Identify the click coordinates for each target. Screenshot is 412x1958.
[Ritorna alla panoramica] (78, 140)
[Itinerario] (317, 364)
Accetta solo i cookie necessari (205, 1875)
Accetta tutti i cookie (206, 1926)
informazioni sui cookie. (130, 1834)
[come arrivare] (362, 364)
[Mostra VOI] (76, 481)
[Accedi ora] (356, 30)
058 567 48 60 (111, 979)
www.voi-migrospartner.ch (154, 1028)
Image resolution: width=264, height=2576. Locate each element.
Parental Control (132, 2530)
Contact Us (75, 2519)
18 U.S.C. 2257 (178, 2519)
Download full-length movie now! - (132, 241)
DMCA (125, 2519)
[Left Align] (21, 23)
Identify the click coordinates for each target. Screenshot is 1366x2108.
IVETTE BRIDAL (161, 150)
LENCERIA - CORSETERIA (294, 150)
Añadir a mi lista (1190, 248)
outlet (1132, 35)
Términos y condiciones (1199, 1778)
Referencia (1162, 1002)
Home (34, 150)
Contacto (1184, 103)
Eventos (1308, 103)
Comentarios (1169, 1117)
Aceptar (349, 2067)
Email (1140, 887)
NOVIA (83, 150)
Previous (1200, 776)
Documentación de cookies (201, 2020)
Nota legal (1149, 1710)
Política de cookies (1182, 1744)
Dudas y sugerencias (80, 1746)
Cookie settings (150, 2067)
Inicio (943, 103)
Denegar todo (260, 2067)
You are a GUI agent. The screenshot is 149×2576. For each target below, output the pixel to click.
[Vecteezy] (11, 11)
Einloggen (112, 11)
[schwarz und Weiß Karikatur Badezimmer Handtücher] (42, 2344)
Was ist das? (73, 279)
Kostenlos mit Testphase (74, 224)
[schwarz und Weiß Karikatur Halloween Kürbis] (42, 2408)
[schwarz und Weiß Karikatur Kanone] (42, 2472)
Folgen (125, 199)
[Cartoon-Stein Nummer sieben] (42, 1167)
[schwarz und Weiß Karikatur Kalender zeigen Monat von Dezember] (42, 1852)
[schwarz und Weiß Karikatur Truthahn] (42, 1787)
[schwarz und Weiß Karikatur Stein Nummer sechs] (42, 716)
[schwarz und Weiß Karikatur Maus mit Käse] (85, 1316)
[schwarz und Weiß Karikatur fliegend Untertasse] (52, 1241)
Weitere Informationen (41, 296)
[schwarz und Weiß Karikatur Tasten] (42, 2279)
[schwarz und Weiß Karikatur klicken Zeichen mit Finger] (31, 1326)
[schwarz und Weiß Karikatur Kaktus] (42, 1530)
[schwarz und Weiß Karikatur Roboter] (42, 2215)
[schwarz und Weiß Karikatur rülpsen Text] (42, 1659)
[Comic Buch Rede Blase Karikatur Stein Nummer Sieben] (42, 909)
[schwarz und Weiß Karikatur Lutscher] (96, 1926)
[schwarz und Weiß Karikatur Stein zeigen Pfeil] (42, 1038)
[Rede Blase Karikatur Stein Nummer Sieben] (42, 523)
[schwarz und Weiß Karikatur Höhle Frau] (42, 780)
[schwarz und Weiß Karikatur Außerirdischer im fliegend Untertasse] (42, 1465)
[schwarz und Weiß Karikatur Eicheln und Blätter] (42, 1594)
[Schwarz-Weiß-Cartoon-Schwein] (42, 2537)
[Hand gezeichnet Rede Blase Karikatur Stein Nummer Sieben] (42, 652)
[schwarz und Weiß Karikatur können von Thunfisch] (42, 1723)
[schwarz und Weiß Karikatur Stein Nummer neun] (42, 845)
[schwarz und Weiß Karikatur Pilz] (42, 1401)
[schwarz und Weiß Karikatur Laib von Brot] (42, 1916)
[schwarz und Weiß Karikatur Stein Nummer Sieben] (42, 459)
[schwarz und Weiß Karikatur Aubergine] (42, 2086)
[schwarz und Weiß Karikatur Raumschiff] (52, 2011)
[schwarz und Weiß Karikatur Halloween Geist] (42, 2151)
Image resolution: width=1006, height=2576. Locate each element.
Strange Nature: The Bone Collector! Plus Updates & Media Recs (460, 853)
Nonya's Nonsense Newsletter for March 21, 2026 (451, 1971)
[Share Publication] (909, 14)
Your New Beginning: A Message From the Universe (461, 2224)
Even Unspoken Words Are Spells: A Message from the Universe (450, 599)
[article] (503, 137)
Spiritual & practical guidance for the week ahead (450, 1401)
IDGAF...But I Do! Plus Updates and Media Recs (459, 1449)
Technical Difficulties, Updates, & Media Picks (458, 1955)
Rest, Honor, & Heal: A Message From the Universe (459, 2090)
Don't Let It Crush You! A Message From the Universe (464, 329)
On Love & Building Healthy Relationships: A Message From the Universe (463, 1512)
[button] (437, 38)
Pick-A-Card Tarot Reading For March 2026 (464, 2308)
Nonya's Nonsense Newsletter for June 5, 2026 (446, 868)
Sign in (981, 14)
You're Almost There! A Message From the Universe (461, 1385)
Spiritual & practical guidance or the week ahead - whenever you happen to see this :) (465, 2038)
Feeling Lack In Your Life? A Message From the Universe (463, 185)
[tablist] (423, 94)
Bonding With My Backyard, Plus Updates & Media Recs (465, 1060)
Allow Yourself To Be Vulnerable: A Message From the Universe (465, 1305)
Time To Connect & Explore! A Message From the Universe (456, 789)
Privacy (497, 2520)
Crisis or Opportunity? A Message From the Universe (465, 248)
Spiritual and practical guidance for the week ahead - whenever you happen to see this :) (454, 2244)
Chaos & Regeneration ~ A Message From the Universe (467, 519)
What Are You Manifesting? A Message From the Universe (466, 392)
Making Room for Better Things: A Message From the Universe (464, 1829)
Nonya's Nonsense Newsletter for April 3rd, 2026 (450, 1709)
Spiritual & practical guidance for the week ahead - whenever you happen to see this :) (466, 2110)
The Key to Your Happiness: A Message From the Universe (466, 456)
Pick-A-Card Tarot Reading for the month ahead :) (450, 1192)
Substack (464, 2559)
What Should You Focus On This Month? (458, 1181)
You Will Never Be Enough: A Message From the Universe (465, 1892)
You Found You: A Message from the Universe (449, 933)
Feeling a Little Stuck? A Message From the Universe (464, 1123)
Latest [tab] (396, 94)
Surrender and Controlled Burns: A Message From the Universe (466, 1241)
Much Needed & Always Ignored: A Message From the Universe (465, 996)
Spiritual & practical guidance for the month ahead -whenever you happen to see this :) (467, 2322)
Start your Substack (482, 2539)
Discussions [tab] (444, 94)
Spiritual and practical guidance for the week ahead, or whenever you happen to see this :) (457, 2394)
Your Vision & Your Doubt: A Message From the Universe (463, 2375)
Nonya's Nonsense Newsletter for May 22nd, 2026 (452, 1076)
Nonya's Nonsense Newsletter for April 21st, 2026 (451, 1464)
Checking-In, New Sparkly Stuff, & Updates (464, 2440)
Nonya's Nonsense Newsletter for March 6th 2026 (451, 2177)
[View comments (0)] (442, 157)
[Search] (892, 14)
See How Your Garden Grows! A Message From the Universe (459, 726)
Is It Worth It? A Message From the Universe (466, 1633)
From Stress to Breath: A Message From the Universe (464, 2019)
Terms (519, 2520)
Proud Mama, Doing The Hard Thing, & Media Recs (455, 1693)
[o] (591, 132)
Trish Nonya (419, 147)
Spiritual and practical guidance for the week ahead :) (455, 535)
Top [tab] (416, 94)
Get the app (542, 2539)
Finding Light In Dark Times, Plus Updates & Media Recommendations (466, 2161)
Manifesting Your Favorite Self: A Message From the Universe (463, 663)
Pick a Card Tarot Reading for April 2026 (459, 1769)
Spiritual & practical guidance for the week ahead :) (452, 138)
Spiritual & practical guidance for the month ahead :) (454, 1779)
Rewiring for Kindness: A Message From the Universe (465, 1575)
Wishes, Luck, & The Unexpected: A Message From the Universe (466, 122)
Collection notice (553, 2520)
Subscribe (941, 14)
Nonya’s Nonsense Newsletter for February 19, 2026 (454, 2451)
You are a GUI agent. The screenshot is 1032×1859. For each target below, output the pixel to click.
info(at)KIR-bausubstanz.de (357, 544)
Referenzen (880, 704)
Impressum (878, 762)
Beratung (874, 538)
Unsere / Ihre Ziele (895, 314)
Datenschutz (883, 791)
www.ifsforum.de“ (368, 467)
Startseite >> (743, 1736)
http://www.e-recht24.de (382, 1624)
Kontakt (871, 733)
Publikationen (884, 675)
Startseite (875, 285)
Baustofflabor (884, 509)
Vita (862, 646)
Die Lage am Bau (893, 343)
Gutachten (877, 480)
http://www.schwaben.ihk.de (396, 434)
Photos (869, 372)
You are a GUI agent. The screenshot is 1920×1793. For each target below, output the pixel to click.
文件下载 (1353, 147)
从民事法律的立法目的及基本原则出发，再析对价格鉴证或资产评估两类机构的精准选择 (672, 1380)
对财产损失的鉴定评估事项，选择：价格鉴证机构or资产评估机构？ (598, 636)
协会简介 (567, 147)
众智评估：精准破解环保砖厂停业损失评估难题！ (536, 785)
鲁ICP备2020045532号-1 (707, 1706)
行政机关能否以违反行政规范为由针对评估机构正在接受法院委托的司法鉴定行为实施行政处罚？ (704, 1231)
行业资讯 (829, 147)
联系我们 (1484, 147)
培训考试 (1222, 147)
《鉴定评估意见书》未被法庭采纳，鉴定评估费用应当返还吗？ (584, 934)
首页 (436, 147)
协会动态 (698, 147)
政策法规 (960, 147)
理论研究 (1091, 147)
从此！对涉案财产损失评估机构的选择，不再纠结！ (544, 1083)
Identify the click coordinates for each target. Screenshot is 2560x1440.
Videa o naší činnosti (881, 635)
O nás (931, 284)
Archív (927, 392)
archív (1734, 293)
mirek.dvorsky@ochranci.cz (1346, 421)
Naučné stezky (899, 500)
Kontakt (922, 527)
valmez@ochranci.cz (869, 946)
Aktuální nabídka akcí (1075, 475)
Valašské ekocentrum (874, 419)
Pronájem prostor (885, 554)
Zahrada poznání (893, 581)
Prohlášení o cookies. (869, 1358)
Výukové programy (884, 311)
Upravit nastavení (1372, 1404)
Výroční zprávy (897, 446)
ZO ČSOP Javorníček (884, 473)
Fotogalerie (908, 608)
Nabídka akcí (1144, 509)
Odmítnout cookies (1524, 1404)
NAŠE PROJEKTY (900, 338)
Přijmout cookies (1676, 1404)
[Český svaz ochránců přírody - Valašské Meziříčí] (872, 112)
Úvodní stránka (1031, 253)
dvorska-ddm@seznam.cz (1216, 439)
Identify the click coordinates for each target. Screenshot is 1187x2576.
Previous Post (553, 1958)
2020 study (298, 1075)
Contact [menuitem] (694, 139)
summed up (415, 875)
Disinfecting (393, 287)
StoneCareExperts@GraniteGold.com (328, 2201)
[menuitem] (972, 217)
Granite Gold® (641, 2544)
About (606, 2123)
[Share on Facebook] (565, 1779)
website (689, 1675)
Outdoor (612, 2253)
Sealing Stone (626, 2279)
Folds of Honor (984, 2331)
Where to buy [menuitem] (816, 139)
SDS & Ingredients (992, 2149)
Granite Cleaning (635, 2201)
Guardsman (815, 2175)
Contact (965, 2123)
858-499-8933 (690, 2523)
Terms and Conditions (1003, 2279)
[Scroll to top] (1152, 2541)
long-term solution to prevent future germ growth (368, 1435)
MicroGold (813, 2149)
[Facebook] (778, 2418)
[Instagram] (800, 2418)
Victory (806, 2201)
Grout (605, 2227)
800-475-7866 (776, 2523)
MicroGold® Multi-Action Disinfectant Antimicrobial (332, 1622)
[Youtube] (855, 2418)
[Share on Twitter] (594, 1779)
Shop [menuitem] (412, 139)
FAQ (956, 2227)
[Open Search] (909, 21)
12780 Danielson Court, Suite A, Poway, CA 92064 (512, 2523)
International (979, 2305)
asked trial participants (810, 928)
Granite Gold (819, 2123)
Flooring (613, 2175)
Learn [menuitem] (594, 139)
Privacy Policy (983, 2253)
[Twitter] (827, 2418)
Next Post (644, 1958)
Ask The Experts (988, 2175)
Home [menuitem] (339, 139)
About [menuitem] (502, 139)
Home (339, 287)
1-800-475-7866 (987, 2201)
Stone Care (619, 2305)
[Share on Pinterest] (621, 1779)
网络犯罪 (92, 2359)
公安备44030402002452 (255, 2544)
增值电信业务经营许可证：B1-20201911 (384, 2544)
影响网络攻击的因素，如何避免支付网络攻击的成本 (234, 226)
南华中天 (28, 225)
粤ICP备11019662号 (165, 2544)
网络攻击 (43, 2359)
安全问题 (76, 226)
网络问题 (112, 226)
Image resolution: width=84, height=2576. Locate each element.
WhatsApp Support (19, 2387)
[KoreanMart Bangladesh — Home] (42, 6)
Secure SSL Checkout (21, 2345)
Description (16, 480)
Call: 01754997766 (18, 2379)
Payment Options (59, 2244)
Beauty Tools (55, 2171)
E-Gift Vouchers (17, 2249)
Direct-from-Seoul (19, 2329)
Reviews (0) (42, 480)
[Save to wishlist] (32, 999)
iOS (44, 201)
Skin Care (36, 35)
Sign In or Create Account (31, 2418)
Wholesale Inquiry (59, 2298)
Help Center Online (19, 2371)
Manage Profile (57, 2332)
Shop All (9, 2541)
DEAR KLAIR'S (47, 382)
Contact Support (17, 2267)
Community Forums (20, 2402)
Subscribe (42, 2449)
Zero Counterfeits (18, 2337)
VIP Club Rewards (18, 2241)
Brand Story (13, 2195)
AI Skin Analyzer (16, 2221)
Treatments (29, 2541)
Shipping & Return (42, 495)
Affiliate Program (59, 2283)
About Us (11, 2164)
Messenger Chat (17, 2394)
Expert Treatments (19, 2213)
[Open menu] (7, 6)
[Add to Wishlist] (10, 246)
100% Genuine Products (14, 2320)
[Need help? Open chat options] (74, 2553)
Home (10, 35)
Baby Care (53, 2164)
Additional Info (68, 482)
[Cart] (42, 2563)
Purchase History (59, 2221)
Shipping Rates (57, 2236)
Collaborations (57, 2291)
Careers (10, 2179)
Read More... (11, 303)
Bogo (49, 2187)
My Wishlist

++++++

HOW TO COMPLETE THIS TASK> With "Recs" as the string to find, copy every line of the records that holds it.

SOLUTION TO THE PROBLEM>
Strange Nature: The Bone Collector! Plus Updates & Media Recs (460, 853)
IDGAF...But I Do! Plus Updates and Media Recs (459, 1449)
Bonding With My Backyard, Plus Updates & Media Recs (465, 1060)
Proud Mama, Doing The Hard Thing, & Media Recs (455, 1693)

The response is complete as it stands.